== What is being asked ==
Each entry should be duplicated exactly, with no line missing.

== Stored data entries ==
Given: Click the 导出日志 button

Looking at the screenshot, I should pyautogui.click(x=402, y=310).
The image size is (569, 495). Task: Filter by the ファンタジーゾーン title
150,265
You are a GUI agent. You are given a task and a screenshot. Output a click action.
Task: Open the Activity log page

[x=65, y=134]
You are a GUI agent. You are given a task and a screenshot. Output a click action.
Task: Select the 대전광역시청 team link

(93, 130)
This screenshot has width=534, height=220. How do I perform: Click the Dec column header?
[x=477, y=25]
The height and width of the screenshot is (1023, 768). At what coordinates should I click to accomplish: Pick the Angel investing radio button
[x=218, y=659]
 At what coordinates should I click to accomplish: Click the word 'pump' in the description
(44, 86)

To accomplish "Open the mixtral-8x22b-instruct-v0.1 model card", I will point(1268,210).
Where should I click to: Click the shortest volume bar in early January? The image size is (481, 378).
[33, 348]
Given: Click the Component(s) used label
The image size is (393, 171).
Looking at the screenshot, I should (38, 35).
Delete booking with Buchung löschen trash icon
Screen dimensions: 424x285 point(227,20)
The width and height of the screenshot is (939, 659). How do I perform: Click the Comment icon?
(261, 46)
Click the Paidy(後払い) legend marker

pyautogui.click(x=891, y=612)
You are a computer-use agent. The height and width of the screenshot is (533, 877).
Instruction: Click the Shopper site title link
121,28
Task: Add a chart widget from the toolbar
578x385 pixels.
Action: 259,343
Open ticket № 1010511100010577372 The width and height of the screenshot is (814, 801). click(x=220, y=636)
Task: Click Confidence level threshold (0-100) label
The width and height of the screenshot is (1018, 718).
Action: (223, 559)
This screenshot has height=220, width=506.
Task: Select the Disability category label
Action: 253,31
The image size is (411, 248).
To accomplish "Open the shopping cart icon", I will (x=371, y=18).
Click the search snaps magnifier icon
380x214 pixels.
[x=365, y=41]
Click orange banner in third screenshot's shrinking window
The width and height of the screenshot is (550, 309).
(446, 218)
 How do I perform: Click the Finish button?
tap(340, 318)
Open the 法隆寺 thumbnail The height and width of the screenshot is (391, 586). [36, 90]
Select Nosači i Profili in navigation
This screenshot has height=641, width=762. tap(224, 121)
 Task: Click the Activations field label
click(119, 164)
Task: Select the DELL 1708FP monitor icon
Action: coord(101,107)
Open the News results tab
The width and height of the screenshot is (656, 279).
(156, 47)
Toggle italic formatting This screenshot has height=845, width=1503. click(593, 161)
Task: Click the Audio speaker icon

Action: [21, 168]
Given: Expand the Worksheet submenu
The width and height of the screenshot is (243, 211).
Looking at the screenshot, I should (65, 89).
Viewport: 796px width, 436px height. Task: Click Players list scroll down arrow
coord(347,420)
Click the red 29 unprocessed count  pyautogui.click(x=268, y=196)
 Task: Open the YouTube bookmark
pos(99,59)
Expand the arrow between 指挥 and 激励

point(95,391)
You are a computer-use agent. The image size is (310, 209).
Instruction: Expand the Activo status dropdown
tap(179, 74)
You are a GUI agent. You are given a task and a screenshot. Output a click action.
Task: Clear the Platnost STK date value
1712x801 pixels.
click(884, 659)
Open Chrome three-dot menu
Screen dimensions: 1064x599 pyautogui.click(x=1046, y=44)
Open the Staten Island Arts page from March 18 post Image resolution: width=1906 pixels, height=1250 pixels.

== Expected answer ==
Given: Click the 导出日志 button

Looking at the screenshot, I should pyautogui.click(x=402, y=310).
The image size is (569, 495). Task: Filter by the ファンタジーゾーン title
150,265
You are a GUI agent. You are given a task and a screenshot. Output a click action.
Task: Open the Activity log page

[x=65, y=134]
You are a GUI agent. You are given a task and a screenshot. Output a click action.
Task: Select the 대전광역시청 team link

(93, 130)
This screenshot has width=534, height=220. How do I perform: Click the Dec column header?
[x=477, y=25]
The height and width of the screenshot is (1023, 768). At what coordinates should I click to accomplish: Pick the Angel investing radio button
[x=218, y=659]
 At what coordinates should I click to accomplish: Click the word 'pump' in the description
(44, 86)

To accomplish "Open the mixtral-8x22b-instruct-v0.1 model card", I will point(1268,210).
Where should I click to: Click the shortest volume bar in early January? The image size is (481, 378).
[33, 348]
Given: Click the Component(s) used label
The image size is (393, 171).
Looking at the screenshot, I should (38, 35).
Delete booking with Buchung löschen trash icon
Screen dimensions: 424x285 point(227,20)
The width and height of the screenshot is (939, 659). How do I perform: Click the Comment icon?
(261, 46)
Click the Paidy(後払い) legend marker

pyautogui.click(x=891, y=612)
You are a computer-use agent. The height and width of the screenshot is (533, 877).
Instruction: Click the Shopper site title link
121,28
Task: Add a chart widget from the toolbar
578x385 pixels.
Action: 259,343
Open ticket № 1010511100010577372 The width and height of the screenshot is (814, 801). click(x=220, y=636)
Task: Click Confidence level threshold (0-100) label
The width and height of the screenshot is (1018, 718).
Action: (223, 559)
This screenshot has height=220, width=506.
Task: Select the Disability category label
Action: 253,31
The image size is (411, 248).
To accomplish "Open the shopping cart icon", I will (x=371, y=18).
Click the search snaps magnifier icon
380x214 pixels.
[x=365, y=41]
Click orange banner in third screenshot's shrinking window
The width and height of the screenshot is (550, 309).
(446, 218)
 How do I perform: Click the Finish button?
tap(340, 318)
Open the 法隆寺 thumbnail The height and width of the screenshot is (391, 586). [36, 90]
Select Nosači i Profili in navigation
This screenshot has height=641, width=762. tap(224, 121)
 Task: Click the Activations field label
click(119, 164)
Task: Select the DELL 1708FP monitor icon
Action: coord(101,107)
Open the News results tab
The width and height of the screenshot is (656, 279).
(156, 47)
Toggle italic formatting This screenshot has height=845, width=1503. click(593, 161)
Task: Click the Audio speaker icon

Action: [21, 168]
Given: Expand the Worksheet submenu
The width and height of the screenshot is (243, 211).
Looking at the screenshot, I should (65, 89).
Viewport: 796px width, 436px height. Task: Click Players list scroll down arrow
coord(347,420)
Click the red 29 unprocessed count  pyautogui.click(x=268, y=196)
 Task: Open the YouTube bookmark
pos(99,59)
Expand the arrow between 指挥 and 激励

point(95,391)
You are a computer-use agent. The image size is (310, 209).
Instruction: Expand the Activo status dropdown
tap(179, 74)
You are a GUI agent. You are given a task and a screenshot. Output a click action.
Task: Clear the Platnost STK date value
1712x801 pixels.
click(884, 659)
Open Chrome three-dot menu
Screen dimensions: 1064x599 pyautogui.click(x=1046, y=44)
Open the Staten Island Arts page from March 18 post Image resolution: width=1906 pixels, height=1250 pixels.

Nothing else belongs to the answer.